I'm using spark 2.1 on yarn cluster. I have a RDD that contains data I would like to complete based on other RDDs (which correspond to different mongo databases that I get through https://github.com/mongodb/mongo-hadoop/wiki/Spark-Usage, but I don't think that is important, just mention it in case)

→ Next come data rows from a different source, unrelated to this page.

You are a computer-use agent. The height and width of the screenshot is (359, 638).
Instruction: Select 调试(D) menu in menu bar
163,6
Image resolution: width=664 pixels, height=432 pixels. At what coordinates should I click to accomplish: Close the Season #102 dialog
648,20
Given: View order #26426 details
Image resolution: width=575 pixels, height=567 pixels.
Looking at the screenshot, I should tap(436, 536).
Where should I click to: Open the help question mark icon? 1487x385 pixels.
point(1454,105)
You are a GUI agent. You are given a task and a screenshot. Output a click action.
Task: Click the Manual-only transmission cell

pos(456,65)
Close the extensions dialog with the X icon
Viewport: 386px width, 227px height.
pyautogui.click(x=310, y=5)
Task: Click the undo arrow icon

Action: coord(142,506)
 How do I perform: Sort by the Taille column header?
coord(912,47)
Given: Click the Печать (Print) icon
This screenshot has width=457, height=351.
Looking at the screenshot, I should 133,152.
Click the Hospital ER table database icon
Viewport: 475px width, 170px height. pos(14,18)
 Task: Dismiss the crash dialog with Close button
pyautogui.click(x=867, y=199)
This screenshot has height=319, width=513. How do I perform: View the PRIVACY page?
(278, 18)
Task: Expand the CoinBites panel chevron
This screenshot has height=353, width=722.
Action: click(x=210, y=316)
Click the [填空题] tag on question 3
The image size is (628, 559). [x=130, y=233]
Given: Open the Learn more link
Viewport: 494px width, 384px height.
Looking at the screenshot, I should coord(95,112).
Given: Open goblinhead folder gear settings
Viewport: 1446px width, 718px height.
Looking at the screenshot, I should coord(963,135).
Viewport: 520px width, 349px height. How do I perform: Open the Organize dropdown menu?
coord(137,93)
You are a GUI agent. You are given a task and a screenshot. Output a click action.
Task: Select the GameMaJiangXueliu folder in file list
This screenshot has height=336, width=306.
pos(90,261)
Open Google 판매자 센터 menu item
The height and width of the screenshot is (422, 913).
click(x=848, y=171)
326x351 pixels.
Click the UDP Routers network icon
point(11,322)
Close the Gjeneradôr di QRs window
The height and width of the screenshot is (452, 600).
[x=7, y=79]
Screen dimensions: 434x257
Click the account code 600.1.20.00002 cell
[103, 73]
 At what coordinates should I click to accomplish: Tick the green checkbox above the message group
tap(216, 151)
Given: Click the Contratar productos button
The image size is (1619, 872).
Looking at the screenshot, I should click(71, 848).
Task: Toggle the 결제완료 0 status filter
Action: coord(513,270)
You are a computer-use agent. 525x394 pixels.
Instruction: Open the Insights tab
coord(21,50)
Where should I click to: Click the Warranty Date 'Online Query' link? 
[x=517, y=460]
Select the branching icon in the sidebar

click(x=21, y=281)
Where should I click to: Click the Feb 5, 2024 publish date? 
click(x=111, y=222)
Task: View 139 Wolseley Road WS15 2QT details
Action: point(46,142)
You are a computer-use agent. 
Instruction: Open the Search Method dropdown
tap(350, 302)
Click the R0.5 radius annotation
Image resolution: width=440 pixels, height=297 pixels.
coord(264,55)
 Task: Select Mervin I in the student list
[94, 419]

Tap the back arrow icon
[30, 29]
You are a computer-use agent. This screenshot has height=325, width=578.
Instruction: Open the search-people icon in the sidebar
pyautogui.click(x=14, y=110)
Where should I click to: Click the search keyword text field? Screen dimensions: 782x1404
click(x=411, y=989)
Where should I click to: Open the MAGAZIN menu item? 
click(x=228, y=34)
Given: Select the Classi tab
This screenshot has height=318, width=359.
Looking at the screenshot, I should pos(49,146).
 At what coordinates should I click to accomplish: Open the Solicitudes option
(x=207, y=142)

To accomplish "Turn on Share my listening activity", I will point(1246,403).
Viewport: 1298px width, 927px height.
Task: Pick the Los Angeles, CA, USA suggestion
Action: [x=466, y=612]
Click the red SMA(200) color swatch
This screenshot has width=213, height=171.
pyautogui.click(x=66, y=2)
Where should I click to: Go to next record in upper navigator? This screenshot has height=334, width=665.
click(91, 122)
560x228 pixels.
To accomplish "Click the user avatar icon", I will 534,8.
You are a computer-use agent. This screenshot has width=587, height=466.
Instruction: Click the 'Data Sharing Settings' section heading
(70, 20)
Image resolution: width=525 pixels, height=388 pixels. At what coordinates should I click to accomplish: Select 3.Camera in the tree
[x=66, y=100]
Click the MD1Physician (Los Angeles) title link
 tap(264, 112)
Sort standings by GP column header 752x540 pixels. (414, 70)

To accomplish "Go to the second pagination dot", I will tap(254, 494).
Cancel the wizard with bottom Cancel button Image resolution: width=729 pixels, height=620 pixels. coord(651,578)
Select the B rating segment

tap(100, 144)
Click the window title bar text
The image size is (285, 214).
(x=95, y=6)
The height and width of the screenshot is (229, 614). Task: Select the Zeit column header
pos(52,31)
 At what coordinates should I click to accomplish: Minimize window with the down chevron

My problem is that the RDD I have to use to complete data depends on data itself because data contain the database to use. Here is a simplified exemple of what I have to do :
/*
* The RDD which needs information from databases
*/
val RDDtoDevelop = sc.parallelize(Array(
Map("dbName" -> "A", "id" -> "id1", "other data" -> "some data"),
Map("dbName" -> "C", "id" -> "id6", "other data" -> "some other data"),
Map("dbName" -> "A", "id" -> "id8", "other data" -> "some other other data")))
.cache()
/*
* Artificial databases for the exemple. Actually, mongo-hadoop is used. https://github.com/mongodb/mongo-hadoop/wiki/Spark-Usage
* This means that generate these RDDs COSTS so we don't want to generate all possible RDDs but only needed ones
*/
val A = sc.parallelize(Array(
Map("id" -> "id1", "data" -> "data1"),
Map("id" -> "id8", "data" -> "data8")
))
val B = sc.parallelize(Array(
Map("id" -> "id1", "data" -> "data1bis"),
Map("id" -> "id5", "data" -> "data5")
))
val C = sc.parallelize(Array(
Map("id" -> "id2", "data" -> "data2"),
Map("id" -> "id6", "data" -> "data6")
))
val generateRDDfromdbName = Map("A" -> A, "B" -> B, "C" -> C)
and the wanted output is :
Map(dbName -> A, id -> id8, other data -> some other other data, new data -> data8)
Map(dbName -> A, id -> id1, other data -> some data, new data -> data1)
Map(dbName -> C, id -> id6, other data -> some other data, new data -> data6)
Since nested RDDs are not possible, I would like to find the best way to use as possible as I can for Spark paralellism. I thought about 2 solutions.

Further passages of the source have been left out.